**Directions for this task:**
Look through the records below, and whenever a line contains "computer", copy it.

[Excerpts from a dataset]

......

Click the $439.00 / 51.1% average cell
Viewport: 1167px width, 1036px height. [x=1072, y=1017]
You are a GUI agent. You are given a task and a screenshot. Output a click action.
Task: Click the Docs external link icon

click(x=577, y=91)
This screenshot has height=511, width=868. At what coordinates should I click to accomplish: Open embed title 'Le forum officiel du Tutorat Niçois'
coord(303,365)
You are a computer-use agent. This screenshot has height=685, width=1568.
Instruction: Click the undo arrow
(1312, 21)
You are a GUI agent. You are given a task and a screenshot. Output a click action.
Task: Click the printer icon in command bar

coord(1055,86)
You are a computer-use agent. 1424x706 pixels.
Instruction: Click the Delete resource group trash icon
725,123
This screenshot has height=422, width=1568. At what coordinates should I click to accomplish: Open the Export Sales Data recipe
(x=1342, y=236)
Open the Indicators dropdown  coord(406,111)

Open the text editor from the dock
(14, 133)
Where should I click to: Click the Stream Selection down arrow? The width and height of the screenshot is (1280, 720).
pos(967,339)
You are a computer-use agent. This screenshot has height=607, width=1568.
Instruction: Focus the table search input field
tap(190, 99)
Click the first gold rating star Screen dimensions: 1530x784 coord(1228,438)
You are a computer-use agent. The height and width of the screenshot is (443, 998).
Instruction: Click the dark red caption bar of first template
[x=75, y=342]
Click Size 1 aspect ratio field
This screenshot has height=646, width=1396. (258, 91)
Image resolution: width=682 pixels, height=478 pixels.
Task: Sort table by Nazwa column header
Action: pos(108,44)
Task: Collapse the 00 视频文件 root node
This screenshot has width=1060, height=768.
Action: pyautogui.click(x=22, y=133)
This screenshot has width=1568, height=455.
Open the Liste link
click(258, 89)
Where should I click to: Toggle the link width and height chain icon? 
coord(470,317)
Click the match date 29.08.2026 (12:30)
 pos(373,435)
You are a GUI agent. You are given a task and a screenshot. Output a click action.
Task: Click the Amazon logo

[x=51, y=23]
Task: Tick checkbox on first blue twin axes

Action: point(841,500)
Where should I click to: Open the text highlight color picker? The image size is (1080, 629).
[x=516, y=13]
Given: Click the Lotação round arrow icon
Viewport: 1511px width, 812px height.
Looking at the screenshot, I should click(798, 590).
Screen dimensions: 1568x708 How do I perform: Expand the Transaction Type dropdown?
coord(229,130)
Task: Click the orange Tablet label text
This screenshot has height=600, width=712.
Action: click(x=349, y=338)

......

**Solution to this problem:**
You are a computer-use agent. This screenshot has height=685, width=1568.
You are a computer-use agent. 1424x706 pixels.
You are a computer-use agent. This screenshot has height=607, width=1568.
You are a computer-use agent. The height and width of the screenshot is (443, 998).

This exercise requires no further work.